Beveelt dat de op grond van artikel 77za Wetboek van Strafrecht gestelde voorwaarden en het op grond van artikel 77aa Wetboek van Strafrecht uit te oefenen toezicht, dadelijk uitvoerbaar zijn.
Geeft in het kader van deze bijzondere voorwaarde tevens aan bovengenoemde instelling de opdracht tot het verlenen van hulp en steun ex artikel 77aa Wetboek van Strafrecht.
Bepaalt dat de tijd die verdachte vóór de tenuitvoerlegging van dit vonnis in verzekering heeft doorgebracht, bij de ten uitvoer te leggen werkstraf in mindering wordt gebracht, voor zover die tijd niet reeds op een andere straf in mindering is gebracht en met dien verstande dat 4 uren werkstraf in mindering worden gebracht.
Bepaalt dat het onvoorwaardelijke deel van de werkstraf binnen een termijn van zes maanden na het onherroepelijk worden van het vonnis dient te worden voltooid.
Wijst toe de vordering tot vergoeding van de nabestaande (benadeelde partij) van de door (slachtoffer 1) geleden schade tot een bedrag van € 4.400,40 (vierduizend vierhonderd euro en veertig cent), bestaande uit € 2.222,40 euro voor de niet vergoede kosten van de begrafenis en € 2.400,- voor de kosten van het te plaatsen grafzerk en veroordeelt verdachte tot betaling van dit bedrag aan (benadeelde partij), voornoemd, rekeningnummer (nummer), tegen behoorlijk bewijs van kwijting.

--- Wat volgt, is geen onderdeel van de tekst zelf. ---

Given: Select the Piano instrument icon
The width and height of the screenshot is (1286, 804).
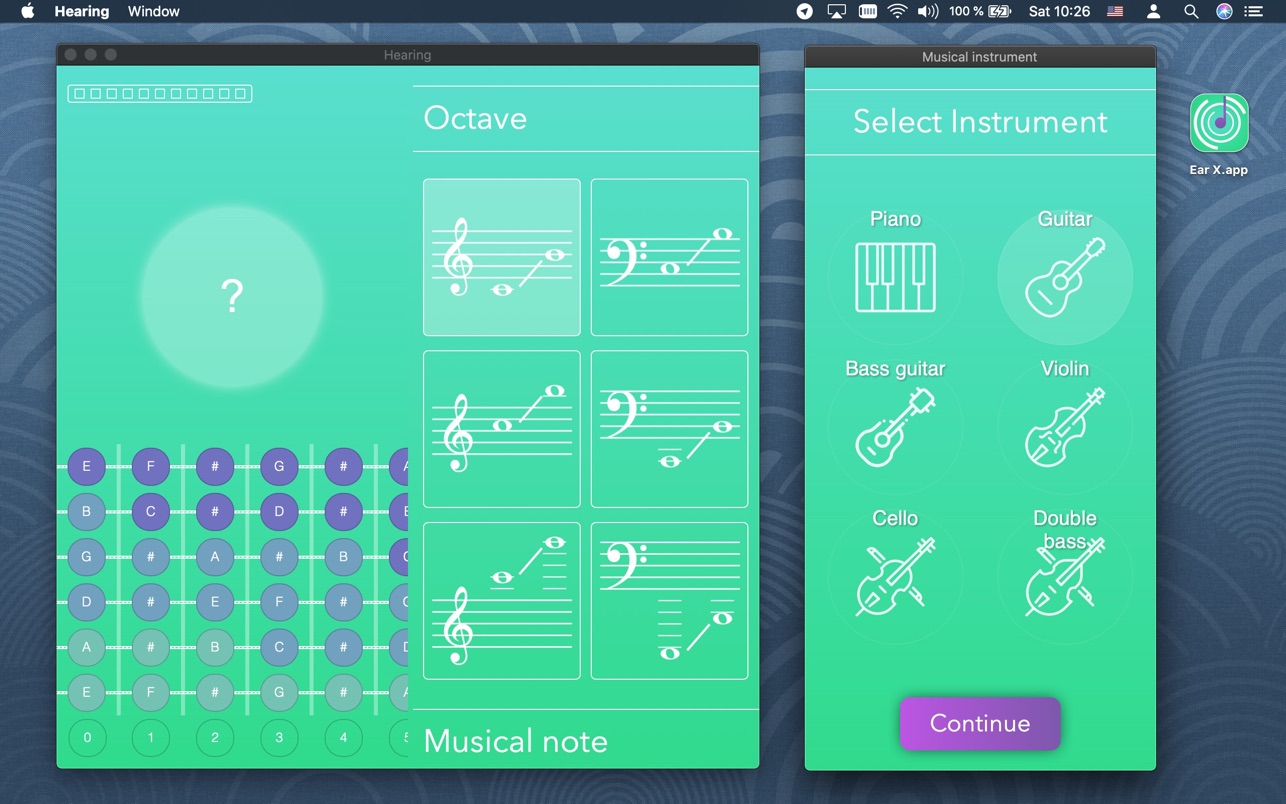Looking at the screenshot, I should (x=895, y=278).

Veroor¬deelt verdachte in de kosten door de benadeel¬de partij gemaakt, tot op heden begroot op nihil, en in de kosten ten behoeve van de tenuit¬voerlegging alsnog te maken.
Verklaart de benadeelde partij voor het overige niet-ontvankelijk in de vordering.
Legt verdachte als schadevergoedingsmaatregel ten behoeve van (benadeelde partij) de verplichting op tot betaling aan de Staat van een bedrag van € 4.400,40, bij gebreke van betaling of verhaal te vervangen door 54 dagen jeugddetentie, met dien verstande dat toepassing van de vervangende hechtenis de betalingsverplichting niet opheft.
Bepaalt dat betalingen aan de benadeelde partij in mindering strekken op de verplichting tot betaling aan de Staat en dat betalingen aan de Staat in mindering strekken op de verplichting tot betaling aan de benadeelde partij.
Samenstelling rechtbank en uitspraakdatum
Dit vonnis is gewezen door
mr. A.M. Ayal, voorzitter en tevens kinderrechter,
mr. W.C. Oosterbroek en mr. N. Cuvelier, rechters,
in tegenwoordigheid van de griffier mr. I. Hermans,
en uitgesproken op de openbare terechtzitting van 26 februari 2013.